The bug, discovered in Glow's developer API, inadvertently revealed sensitive user information including first and last names, self-reported age groups, location data, unique user identifiers within Glow's platform, and user-uploaded images. Liber, who uncovered the vulnerability, reported it to Glow in October, prompting the company to swiftly address the issue approximately a week later.
Typically, APIs are intended to facilitate communication between internet-connected systems, but are often restricted to internal use or trusted third-party developers. However, in Glow's case, the API was accessible to anyone, as Liber, who is not a developer, was able to exploit the vulnerability.
In a blog post detailing his findings, Liber emphasized that the vulnerability affected all 25 million users of Glow. Describing the ease with which the data could be accessed, Liber explained, "I basically had my Android device hooked up with [network analysis tool] Burp and poked around on the forum and saw that API call returning the user data."
Katie Paxton-Fear, API Security Researcher at Traceable AI, commented on the nature of the vulnerability, stating, "This is a classic API vulnerability, often when developers make APIs they assume that it will only be used internally and do not always have the same level of quality control. The developers here assumed that only the mobile app would have access, but in fact that API was publicly available, which is normal for mobile apps. The problem occurred when the app didn’t check that the data belonged to that user before returning it. Often this is the case when engineers assume only the way to see that data is via the mobile app and if a user isn’t logged into the mobile app they cannot see that data, but any attacker only needs to see one example before understanding exactly how to exploit it. This is why it’s so important that even the security of APIs that people assume are internal are secured to the same standard as external applications."
Despite the potential sensitivity of the leaked data, Glow has declined to comment on the record regarding the bug and its impact.
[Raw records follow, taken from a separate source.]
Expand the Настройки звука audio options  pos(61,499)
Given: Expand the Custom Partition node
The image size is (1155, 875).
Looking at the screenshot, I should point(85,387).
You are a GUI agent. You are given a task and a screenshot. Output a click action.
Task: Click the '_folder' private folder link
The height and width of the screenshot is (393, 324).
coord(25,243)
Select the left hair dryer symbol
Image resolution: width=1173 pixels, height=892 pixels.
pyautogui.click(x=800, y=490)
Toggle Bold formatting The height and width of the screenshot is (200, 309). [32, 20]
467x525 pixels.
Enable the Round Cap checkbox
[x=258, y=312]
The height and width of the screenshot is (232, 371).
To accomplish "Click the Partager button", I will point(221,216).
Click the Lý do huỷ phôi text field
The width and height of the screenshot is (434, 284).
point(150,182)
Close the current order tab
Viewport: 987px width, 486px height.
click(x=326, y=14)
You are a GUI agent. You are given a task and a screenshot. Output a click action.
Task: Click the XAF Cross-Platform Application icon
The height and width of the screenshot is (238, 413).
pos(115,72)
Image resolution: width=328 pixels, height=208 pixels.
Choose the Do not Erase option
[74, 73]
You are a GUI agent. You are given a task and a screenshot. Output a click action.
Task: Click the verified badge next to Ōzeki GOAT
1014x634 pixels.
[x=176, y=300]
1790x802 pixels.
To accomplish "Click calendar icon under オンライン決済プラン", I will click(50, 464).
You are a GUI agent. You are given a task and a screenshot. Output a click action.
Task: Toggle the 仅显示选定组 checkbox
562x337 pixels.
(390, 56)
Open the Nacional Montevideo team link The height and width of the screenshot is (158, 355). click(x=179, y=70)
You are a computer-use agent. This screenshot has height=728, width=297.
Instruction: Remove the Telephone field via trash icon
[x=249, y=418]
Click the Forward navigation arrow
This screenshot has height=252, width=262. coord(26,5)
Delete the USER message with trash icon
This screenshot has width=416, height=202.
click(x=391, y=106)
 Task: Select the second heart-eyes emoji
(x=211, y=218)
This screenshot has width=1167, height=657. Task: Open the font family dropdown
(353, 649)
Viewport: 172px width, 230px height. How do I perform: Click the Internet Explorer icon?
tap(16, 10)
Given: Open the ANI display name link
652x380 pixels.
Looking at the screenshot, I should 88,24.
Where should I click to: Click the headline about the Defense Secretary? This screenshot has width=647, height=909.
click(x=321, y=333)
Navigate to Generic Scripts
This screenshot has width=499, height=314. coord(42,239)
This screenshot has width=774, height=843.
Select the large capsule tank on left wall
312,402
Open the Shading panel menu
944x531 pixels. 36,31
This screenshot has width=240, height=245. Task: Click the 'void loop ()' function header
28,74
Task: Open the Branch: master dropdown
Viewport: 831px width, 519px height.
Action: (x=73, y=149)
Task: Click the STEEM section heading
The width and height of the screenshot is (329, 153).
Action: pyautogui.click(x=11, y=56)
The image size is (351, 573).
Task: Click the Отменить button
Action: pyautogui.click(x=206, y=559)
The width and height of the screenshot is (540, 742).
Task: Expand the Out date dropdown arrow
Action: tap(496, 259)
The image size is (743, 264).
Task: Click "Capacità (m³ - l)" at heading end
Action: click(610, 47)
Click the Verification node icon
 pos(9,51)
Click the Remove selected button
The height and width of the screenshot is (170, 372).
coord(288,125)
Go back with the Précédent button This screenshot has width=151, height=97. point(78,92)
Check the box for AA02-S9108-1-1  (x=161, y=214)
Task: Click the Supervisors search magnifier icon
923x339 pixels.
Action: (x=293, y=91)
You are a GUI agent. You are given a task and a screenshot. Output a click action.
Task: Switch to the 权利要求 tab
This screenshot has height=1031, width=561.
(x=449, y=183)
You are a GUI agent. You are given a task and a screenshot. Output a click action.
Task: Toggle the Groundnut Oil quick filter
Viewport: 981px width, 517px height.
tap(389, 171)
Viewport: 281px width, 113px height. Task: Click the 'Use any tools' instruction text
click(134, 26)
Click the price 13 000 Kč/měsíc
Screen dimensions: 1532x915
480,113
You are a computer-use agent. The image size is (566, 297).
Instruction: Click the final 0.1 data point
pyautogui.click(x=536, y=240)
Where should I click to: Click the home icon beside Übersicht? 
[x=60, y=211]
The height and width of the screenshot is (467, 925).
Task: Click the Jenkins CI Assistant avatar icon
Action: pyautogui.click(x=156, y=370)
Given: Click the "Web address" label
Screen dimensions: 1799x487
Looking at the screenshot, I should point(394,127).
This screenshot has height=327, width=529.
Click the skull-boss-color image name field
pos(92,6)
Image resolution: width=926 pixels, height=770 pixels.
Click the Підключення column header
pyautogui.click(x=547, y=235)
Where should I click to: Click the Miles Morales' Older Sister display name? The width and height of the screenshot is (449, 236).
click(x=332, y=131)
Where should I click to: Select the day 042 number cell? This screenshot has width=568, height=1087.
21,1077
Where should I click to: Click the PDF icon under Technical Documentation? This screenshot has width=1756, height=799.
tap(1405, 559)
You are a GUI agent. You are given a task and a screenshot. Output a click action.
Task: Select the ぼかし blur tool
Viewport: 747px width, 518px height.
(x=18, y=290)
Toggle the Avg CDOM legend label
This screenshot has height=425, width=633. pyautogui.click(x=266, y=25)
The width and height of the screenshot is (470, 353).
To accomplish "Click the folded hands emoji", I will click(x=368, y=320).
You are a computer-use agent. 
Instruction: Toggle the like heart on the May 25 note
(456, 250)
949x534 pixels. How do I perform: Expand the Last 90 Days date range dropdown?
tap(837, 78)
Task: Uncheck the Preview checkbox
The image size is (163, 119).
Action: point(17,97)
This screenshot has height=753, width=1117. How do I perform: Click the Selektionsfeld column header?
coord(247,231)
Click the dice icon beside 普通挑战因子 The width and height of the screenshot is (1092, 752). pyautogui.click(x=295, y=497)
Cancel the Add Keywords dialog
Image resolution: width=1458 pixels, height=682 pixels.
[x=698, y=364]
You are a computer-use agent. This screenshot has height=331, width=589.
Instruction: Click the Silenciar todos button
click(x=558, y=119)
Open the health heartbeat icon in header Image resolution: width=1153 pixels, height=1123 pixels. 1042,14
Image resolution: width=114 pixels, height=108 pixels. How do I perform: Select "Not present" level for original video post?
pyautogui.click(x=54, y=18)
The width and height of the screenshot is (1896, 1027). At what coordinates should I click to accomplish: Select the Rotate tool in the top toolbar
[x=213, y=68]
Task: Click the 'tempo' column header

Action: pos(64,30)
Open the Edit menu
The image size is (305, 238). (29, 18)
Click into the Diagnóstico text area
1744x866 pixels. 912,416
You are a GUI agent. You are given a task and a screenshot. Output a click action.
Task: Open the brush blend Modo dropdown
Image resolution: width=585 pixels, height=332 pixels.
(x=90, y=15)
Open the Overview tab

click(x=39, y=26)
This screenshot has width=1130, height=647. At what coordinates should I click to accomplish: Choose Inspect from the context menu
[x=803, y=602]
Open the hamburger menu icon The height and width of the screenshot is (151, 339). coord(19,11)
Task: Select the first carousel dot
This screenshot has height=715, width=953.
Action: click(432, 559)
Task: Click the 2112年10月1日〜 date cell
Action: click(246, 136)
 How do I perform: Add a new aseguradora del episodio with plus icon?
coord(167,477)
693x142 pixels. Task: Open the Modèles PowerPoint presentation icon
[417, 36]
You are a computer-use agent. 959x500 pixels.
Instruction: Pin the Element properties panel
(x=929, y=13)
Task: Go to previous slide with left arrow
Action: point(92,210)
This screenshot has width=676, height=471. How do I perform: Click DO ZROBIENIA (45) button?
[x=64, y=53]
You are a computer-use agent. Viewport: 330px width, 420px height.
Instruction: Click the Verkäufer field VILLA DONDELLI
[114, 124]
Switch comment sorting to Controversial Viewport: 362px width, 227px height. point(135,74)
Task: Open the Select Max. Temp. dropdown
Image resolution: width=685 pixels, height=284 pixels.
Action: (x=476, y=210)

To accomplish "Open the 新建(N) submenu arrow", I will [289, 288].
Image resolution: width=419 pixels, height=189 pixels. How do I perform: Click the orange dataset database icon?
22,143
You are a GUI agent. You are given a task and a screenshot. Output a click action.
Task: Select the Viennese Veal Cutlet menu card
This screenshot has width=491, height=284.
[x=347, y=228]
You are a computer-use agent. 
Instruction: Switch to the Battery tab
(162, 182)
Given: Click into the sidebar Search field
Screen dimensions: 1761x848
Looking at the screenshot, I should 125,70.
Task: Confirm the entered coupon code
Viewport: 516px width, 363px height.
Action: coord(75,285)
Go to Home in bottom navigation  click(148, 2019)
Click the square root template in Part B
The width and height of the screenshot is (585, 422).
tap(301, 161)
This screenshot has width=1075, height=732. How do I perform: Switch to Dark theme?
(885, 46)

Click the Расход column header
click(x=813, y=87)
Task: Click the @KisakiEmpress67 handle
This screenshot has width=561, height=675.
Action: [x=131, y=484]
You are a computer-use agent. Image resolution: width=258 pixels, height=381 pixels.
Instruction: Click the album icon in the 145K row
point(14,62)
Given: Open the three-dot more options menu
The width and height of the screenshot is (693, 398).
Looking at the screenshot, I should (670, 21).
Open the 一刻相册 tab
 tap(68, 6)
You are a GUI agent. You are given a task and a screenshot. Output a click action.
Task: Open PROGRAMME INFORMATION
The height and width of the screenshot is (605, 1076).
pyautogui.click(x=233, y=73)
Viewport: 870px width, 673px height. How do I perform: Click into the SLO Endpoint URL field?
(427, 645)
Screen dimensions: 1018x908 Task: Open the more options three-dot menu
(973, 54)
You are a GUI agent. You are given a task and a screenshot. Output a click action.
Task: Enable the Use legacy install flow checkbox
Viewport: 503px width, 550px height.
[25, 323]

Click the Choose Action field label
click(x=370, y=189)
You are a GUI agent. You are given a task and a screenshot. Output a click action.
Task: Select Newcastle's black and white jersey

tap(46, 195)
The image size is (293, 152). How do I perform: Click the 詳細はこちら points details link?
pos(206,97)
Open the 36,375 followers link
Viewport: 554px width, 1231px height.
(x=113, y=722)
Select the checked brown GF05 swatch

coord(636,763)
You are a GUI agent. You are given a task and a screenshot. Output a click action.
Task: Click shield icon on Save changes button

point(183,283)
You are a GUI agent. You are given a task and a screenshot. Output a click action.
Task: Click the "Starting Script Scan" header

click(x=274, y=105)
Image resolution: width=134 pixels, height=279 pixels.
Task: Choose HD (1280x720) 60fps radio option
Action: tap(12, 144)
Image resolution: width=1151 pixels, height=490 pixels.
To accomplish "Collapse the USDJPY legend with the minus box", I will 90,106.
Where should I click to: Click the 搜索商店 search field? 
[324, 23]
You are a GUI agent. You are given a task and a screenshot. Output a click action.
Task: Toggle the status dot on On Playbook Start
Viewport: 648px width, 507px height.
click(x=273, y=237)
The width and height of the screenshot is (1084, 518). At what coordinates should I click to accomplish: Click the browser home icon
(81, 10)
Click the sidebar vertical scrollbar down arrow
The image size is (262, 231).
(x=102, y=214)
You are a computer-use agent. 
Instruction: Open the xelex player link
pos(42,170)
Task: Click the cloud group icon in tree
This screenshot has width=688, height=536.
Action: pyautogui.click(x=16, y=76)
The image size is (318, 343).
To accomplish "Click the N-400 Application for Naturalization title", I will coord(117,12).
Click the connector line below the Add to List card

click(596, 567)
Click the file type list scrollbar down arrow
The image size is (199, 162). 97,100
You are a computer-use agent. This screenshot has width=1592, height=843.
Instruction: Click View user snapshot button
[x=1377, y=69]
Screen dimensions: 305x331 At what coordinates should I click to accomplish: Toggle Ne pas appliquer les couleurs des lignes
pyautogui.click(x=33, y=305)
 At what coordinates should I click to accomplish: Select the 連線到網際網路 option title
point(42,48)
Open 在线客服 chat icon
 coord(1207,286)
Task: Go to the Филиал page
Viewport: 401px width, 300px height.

However, Eva Galperin, the cybersecurity director at the Electronic Frontier Foundation, emphasized the significance of Liber's research, stating, "Even without getting into the question of what is and is not [private identifiable information] under which legal regime, the people who use Glow might seriously reconsider their use if they knew that it leaked this data about them."
This isn't the first time Glow has faced privacy concerns. In 2016, Consumer Reports highlighted a privacy loophole in the app, and in 2020, Glow was fined $250,000 by California’s Attorney General for failing to adequately safeguard users’ health information.
Glow, launched in 2013, positions itself as "the most comprehensive period tracker and fertility app in the world," offering users features to track their menstrual cycle, ovulation, and fertility signs. However, this recent breach underscores the importance of robust data security measures, especially in apps handling sensitive personal information.